Very cool! If I could get out of my Verizon contract right now, I'd switch to T-Mobile service in about two seconds.

  • Take a look at how T-Mobile is approaching the team concept:
The team has also introduced a new medical and training program. The rider's medical supervision will all be done at the University of Freiburg and there will be strict internal controls, including increased training controls and many tests done by the team medical staff. Each rider is to have a health profile established, containing their physical data, results from lab testing, and samples from controls - and it will include a DNA sample.

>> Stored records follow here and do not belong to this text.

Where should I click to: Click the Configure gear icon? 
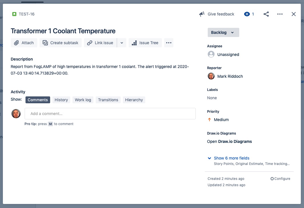[272, 178]
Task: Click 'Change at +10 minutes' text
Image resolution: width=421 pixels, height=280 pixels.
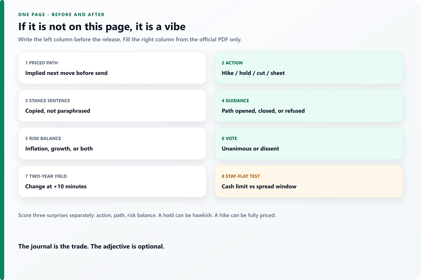Action: pyautogui.click(x=56, y=187)
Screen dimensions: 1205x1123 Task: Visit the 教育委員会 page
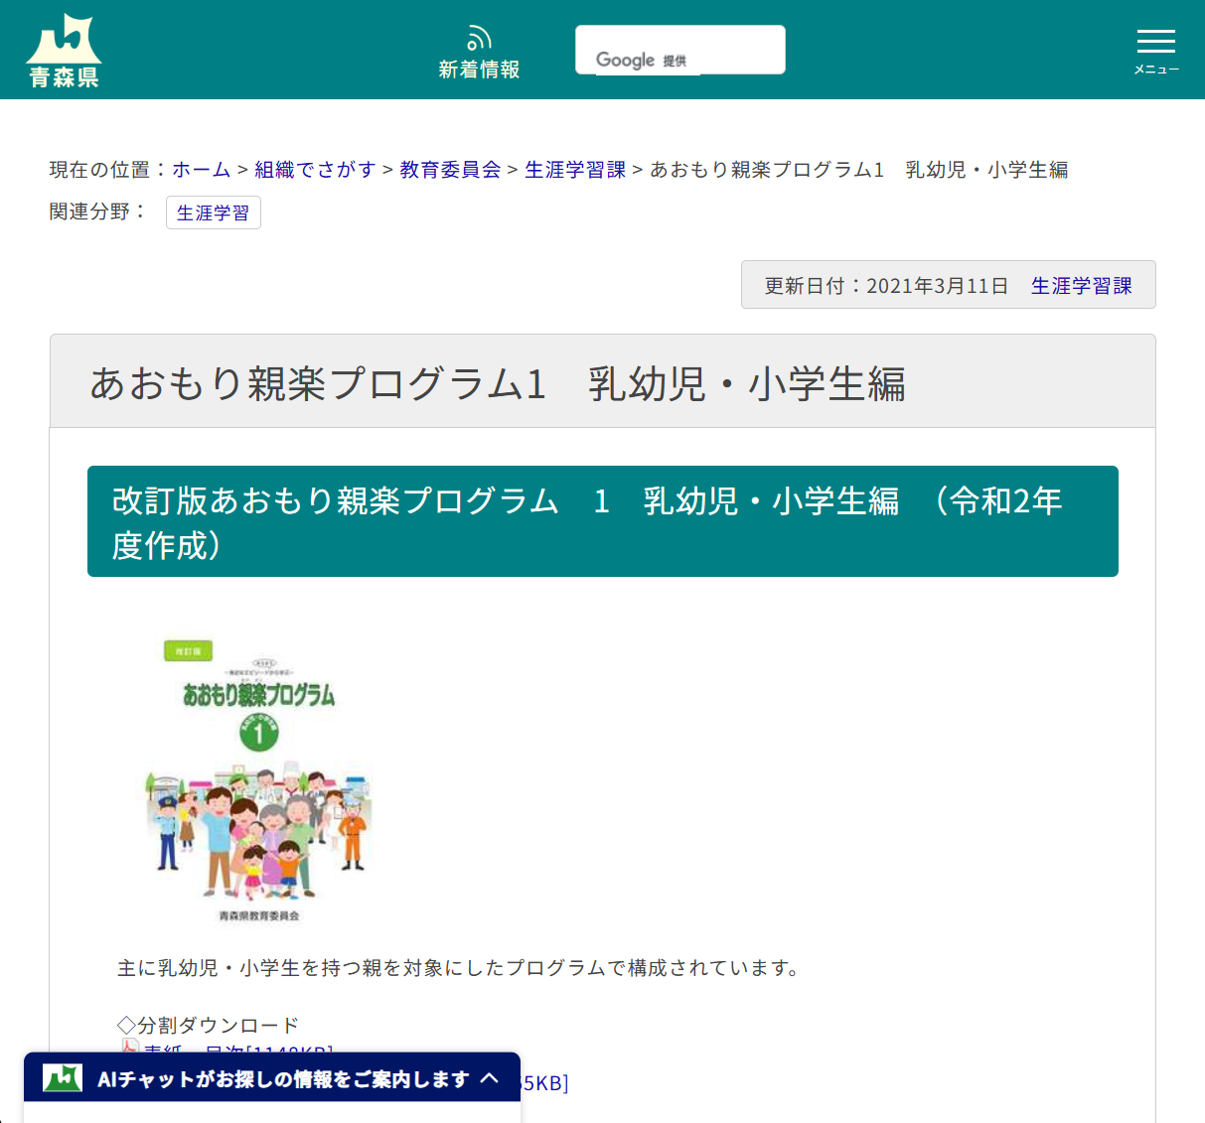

Until now, all training had been left to the individual rider. He could seek his own trainer - no questions asked - and could, but wasn't required, to use the team medical facilities. That will now change. All training will be coordinated by a central source, who will check out all the trainers. They will send all the data to this central source, which will analyse it and work with the trainers to develop training programs.

Am I missing something, or isn't this also a HUGE development?? Have teams done this before? Perhaps this has been tried from time to time, but at least most recently, at the top levels, riders have followed their own individual programs, especially top riders. I'm sure as far as wattage is concerned there isn't much difference between the more or less collective training models, and riders all like to be closer to home when they can, you'd think.

But regarding doping, this might make a rather large difference. Putting the entire team on the same medical and training program could have at least three positive effects I can think of:

  1. It physically prevents riders from working with a doping doctor... if you're training with Dr. X, you're not training with Dr. Y. No longer will their riders be associated with shady characters on an extensive basis. Remember, the doping doctors have not only been dispensing products but often working closely with riders throughout the season, so the whole meds/training program works in synch.
  2. It creates a much tighter system of internal surveillance, which if done right should be virtually foolproof (you'd think).
  3. It creates a HUGE psychological barrier against doping! I'm really going way beyond my knowledge and experience here, but it seems like it's infinitely easier for a rider who trains alone or in small groups to give in to doping than it would be when you're more closely connected. Wouldn't you find it much harder to go against a closely-knit system, which all of your teammates have bought into, than the old "don't ask, don't tell" arrangement?
So, some disclaimers... obviously I'm nowhere near close enough to the inner workings of a Pro Tour team to speak with authority here. This is pure conjecture. And I don't think it necessarily wipes out doping, even if all teams go this route. The drugs will always be around... like all forms of risk, you can only hope to reduce it to acceptable (background) levels, rather than wipe it out 100%. And finally, as always, my natural state of mind is somewhere between "naive" and "wildly optimistic."

Nonetheless, T-Mobile's new program really looks like it could throw some major roadblocks up in the path of the dopers. Perhaps it's only a part of the solution; we still need the races, the UCI, and the individuals to do their part. But what T-Mobile has done, in two short months, is reformulate the team structure so that the teams and the sponsors are now possibly a large part of the solution to the doping crisis. Whether it works or not remains to be seen, but I say "respect" to the T-Mob for really, really trying.